[Core] Don't do platform detection at import time (vllm-project#12933)

russellb · SzymonOzog · commit 5419a10d2bb4 · 2025-02-12T15:51:44.000Z
Signed-off-by: Russell Bryant &lt;rbryant@redhat.com&gt;
Signed-off-by: SzymonOzog &lt;szymon.ozog@aleph-alpha.com&gt;
diff --git a/vllm/executor/executor_base.py b/vllm/executor/executor_base.py
@@ -8,11 +8,11 @@
 import torch.nn as nn
 from typing_extensions import TypeVar
 
+import vllm.platforms
 from vllm.config import VllmConfig
 from vllm.logger import init_logger
 from vllm.lora.request import LoRARequest
 from vllm.model_executor.layers.sampler import SamplerOutput
-from vllm.platforms import current_platform
 from vllm.prompt_adapter.request import PromptAdapterRequest
 from vllm.sequence import ExecuteModelRequest, PoolerOutput
 from vllm.utils import make_async
@@ -108,8 +108,8 @@ def initialize_cache(self, num_gpu_blocks: int, num_cpu_blocks) -> None:
         """
         # NOTE: This is logged in the executor because there can be >1 workers.
         logger.info("# %s blocks: %d, # CPU blocks: %d",
-                    current_platform.dispatch_key, num_gpu_blocks,
-                    num_cpu_blocks)
+                    vllm.platforms.current_platform.dispatch_key,
+                    num_gpu_blocks, num_cpu_blocks)

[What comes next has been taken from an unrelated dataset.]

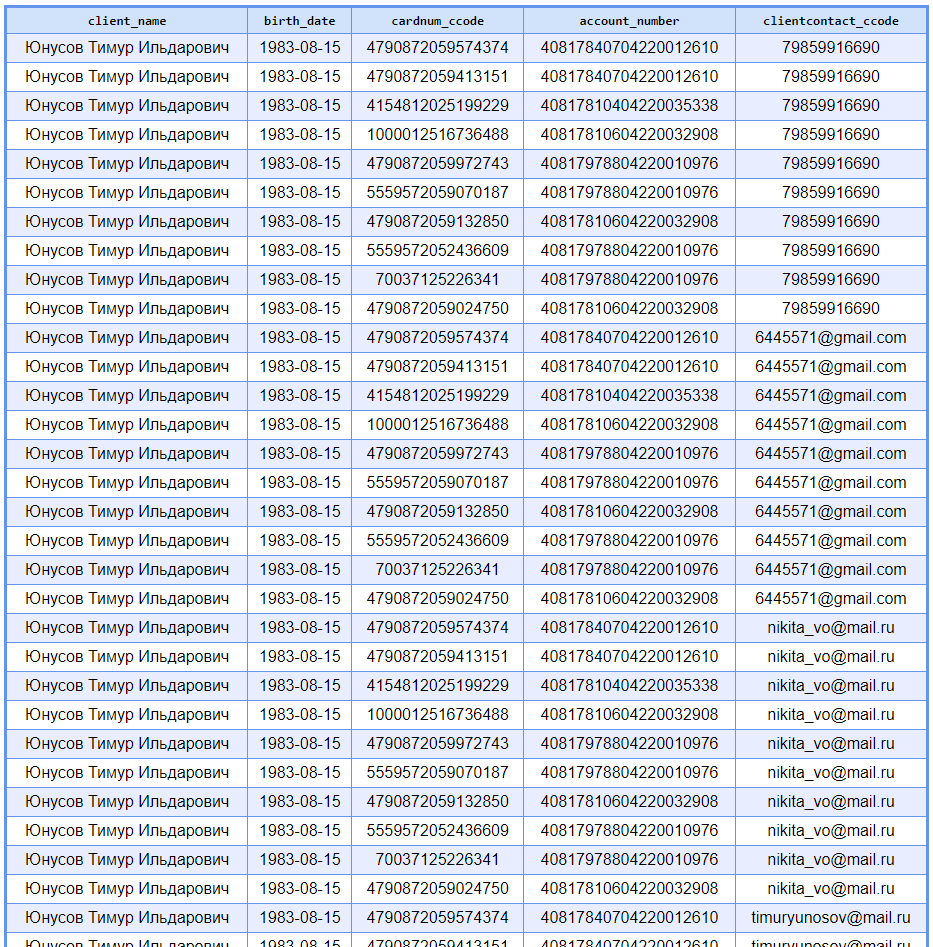Select account 40817810404220035338 in the 6445571@gmail.com row
933x947 pixels.
[629, 396]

         max_concurrency = (num_gpu_blocks * self.cache_config.block_size /
                            self.model_config.max_model_len)

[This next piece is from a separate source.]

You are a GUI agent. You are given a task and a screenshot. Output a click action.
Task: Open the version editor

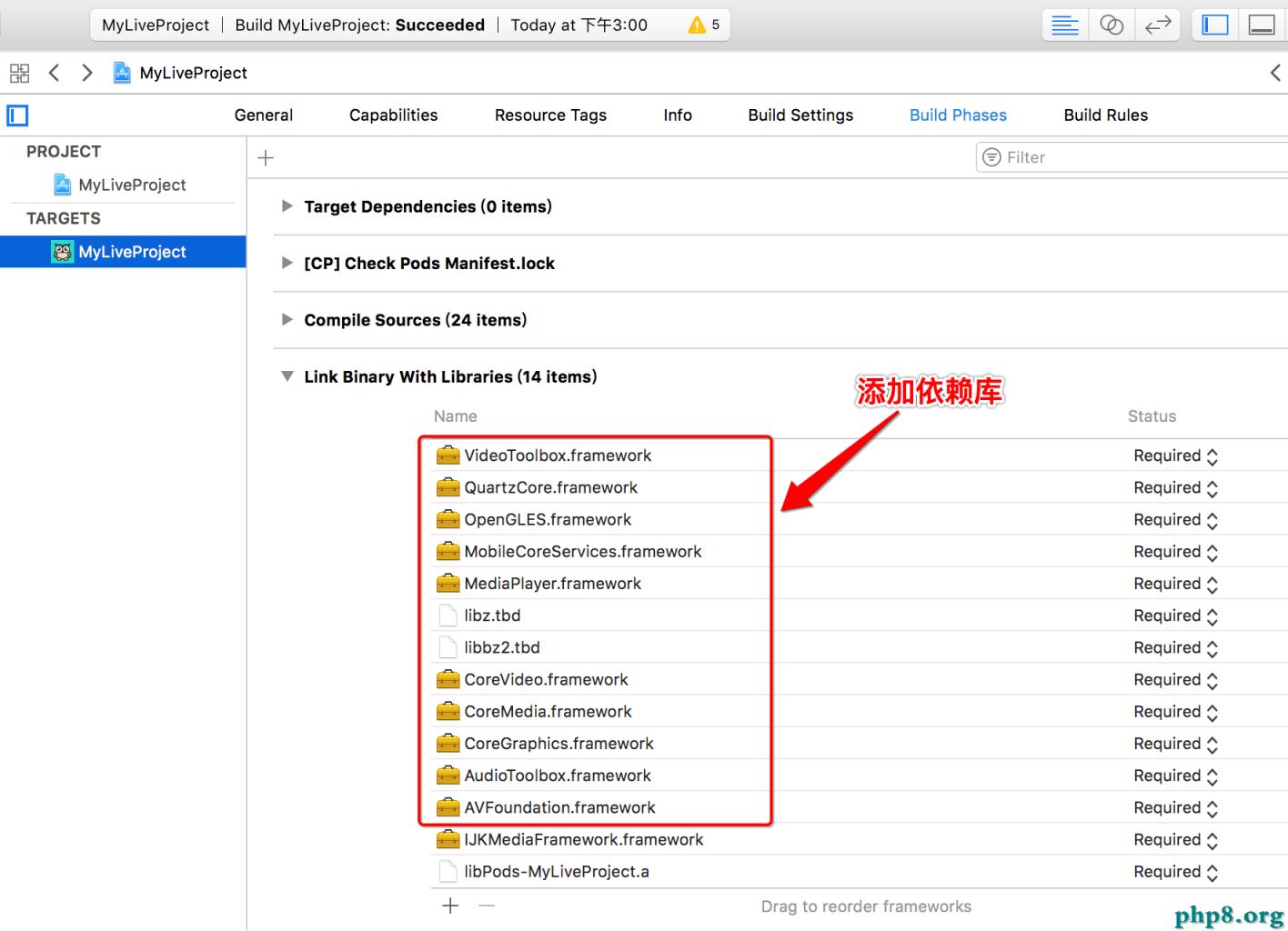pos(1157,25)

         logger.info("Maximum concurrency for %s tokens per request: %.2fx",
diff --git a/vllm/executor/ray_utils.py b/vllm/executor/ray_utils.py
@@ -7,10 +7,10 @@
 
 import msgspec
 
+import vllm.platforms
 from vllm.config import ParallelConfig
 from vllm.executor.msgspec_utils import decode_hook, encode_hook
 from vllm.logger import init_logger
-from vllm.platforms import current_platform
 from vllm.sequence import ExecuteModelRequest, IntermediateTensors
 from vllm.utils import get_ip
 from vllm.worker.worker_base import WorkerWrapperBase
@@ -54,10 +54,10 @@ def get_node_ip(self) -> str:
 
         def get_node_and_gpu_ids(self) -> Tuple[str, List[int]]:
             node_id = ray.get_runtime_context().get_node_id()
-            device_key = current_platform.ray_device_key
+            device_key = vllm.platforms.current_platform.ray_device_key
             if not device_key:
                 raise RuntimeError("current platform %s does not support ray.",
-                                   current_platform.device_name)
+                                   vllm.platforms.current_platform.device_name)
             gpu_ids = ray.get_runtime_context().get_accelerator_ids(
             )[device_key]
             return node_id, gpu_ids
diff --git a/vllm/platforms/cuda.py b/vllm/platforms/cuda.py
@@ -334,10 +334,10 @@ def log_warnings(cls):
             if (len(set(device_names)) > 1
                     and os.environ.get("CUDA_DEVICE_ORDER") != "PCI_BUS_ID"):
                 logger.warning(
-                    "Detected different devices in the system: \n%s\nPlease"
+                    "Detected different devices in the system: %s. Please"
                     " make sure to set `CUDA_DEVICE_ORDER=PCI_BUS_ID` to "
                     "avoid unexpected behavior.",
-                    "\n".join(device_names),
+                    ", ".join(device_names),
                 )